Bonnie knows none of this. What she knows is that she’s thirsty and her head hurts. Another thing she knows: she’s a prisoner. The cell she’s in appears to be at one end of someone’s basement. It’s hard for her to believe it’s below the tidy Victorian home of the Professors Harris, but harder not to believe it. The basement is big, lit by fluorescents that have been turned down to a soothing yellow glow. The space in front of the cage is bare, clean cement. Beyond is a flight of stairs, and beyond that is a workshop containing machines she doesn’t know the names of, although it seems fairly obvious that they’re power tools for cutting and sanding, things like that. The biggest item, on the far side of the room, is a metal box equipped with a hose that goes into the wall next to a small door. She assumes it’s an HVAC unit for heating and air conditioning.

Bonnie sits up and massages her temples, trying to ease the headache. Something falls to the futon she woke up on. It’s one of her earrings. The other appears to be gone, probably knocked off or pulled off in the struggle. And there was a struggle. It’s hazy, but she remembers lurching along the front of a deserted building, trying to hold onto consciousness long enough to get away, but Rodney grabbed her and pulled her back.

She looks at the little golden triangle—not real gold, of course, but a pretty thing—and tucks it under the futon. Partly because one earring is no good unless you’re a pirate or a gay guy trying to look suave in a singles bar, but also because the three corners are sharp.
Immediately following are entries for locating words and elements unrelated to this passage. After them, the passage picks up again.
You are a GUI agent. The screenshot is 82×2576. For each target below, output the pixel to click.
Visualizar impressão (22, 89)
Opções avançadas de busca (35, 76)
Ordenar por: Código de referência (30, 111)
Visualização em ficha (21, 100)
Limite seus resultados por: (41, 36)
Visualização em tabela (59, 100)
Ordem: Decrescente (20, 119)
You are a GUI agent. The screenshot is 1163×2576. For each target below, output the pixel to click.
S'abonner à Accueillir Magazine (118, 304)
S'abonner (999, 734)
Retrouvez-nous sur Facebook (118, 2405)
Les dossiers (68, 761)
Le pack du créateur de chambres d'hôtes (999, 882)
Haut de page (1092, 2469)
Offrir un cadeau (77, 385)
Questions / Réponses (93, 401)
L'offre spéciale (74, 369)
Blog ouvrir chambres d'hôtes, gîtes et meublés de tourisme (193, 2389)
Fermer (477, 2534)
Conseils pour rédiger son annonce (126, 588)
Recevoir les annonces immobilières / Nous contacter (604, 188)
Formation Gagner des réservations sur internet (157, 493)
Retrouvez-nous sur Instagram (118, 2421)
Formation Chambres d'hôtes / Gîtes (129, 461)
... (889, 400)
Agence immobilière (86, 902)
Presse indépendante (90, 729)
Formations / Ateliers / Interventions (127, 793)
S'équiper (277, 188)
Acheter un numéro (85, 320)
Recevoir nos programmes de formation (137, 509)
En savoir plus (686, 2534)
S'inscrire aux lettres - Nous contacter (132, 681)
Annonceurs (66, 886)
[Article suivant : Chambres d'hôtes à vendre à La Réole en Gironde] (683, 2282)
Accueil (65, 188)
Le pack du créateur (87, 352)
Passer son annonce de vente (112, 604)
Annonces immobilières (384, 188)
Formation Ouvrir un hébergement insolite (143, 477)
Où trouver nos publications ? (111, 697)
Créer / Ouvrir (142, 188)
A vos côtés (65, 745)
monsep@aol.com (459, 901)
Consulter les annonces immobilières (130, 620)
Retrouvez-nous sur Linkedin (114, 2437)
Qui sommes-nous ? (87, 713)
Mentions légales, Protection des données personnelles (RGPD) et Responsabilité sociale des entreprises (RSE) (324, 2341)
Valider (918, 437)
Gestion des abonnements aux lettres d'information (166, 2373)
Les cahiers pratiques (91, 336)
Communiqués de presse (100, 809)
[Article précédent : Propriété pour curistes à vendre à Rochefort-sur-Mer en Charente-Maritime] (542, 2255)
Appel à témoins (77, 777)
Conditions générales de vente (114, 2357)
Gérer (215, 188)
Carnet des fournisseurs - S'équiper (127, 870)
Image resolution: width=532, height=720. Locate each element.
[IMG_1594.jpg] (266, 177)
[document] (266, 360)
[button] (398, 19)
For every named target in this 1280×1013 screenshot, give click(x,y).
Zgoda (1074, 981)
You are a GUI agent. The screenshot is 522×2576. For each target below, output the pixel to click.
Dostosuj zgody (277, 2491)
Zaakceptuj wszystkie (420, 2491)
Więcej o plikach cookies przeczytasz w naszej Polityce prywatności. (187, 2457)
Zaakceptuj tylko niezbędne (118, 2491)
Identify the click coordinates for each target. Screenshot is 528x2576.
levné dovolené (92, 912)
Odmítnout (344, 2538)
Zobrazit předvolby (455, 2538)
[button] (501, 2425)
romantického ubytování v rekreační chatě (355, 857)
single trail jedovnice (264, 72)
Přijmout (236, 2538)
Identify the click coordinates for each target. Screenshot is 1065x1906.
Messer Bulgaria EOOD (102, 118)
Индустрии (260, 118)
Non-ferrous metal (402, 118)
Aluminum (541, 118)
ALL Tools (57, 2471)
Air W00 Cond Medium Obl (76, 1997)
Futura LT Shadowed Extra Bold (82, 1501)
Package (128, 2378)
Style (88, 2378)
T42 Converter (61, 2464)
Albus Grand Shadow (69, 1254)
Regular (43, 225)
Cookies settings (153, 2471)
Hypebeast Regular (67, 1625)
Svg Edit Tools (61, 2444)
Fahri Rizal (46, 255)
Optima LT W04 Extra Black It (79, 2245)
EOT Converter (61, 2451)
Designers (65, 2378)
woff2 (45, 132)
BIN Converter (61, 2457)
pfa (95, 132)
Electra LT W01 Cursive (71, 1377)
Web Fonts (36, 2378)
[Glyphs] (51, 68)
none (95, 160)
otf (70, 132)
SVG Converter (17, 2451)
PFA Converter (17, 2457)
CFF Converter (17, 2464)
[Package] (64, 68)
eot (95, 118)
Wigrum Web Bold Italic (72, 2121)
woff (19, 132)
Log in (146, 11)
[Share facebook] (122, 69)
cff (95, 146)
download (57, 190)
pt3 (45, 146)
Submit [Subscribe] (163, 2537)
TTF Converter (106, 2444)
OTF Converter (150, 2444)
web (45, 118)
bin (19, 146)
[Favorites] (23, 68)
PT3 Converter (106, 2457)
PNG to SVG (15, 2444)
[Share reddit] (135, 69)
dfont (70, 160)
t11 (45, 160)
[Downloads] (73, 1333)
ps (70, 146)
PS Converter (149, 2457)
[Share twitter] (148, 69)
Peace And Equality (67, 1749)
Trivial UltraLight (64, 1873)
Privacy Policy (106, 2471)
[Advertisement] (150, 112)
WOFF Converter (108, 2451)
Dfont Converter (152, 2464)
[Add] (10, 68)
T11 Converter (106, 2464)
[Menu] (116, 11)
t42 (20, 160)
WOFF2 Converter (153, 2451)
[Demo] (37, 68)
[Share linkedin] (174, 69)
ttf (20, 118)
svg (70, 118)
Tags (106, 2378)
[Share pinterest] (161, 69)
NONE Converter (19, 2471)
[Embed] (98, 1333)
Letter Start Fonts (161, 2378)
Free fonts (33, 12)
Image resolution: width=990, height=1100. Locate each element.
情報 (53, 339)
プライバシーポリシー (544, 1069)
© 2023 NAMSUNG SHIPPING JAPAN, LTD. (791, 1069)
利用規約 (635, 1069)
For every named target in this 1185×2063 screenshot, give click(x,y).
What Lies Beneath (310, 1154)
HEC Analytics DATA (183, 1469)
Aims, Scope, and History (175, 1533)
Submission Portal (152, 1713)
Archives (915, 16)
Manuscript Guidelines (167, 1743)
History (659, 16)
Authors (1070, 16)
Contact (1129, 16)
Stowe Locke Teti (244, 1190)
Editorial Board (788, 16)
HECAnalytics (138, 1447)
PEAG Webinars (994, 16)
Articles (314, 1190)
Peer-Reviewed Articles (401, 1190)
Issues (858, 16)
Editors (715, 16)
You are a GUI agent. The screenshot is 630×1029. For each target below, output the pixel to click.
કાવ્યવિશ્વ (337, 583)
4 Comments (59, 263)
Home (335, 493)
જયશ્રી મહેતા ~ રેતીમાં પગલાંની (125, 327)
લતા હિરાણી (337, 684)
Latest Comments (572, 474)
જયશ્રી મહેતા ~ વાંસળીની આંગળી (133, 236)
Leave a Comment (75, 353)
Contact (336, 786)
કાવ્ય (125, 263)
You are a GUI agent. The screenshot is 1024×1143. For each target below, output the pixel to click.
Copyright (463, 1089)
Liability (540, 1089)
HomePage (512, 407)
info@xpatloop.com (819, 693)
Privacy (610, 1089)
It might come in handy.

There’s a Porta-John in the corner of the cell, and like Jorge Castro, Cary Dressler, and Ellen Craslow before her (Stinky Steinman perhaps not so much), she knows what it means: someone intends for her to be here awhile. It’s still hard for her to believe the someone is Professor Rodney Harris, retired biologist and nutritionist. It’s easier to believe that Emily is his accomplice… or, more likely, he is hers. Because Emily’s the Alpha dog in their relationship, and although Em extended herself to make a colleague of Bonnie, if not actually a friend, Bonnie never completely trusted her. Even in her brief time of employment, she tried to do everything right, because she had an idea Emily wasn’t a woman you wanted to get crosswise with.

Bonnie examines the bars, home-welded but rock solid. There’s a keypad—she can see it by leaning the side of her face against the bars—but there’s a plastic cover over it and she can’t get it off or even loosen it. Even if she could, happening on the right combination would be like getting all the Powerball numbers.

As did the previous inhabitants of this cell, she sees the camera lens peering down at her, but unlike her predecessors, she doesn’t yell at it. She’s a smart woman and knows that at some point someone will come. Most likely one of the Harrises. And are they going to apologize, say it’s all been a terrible mistake? Unlikely.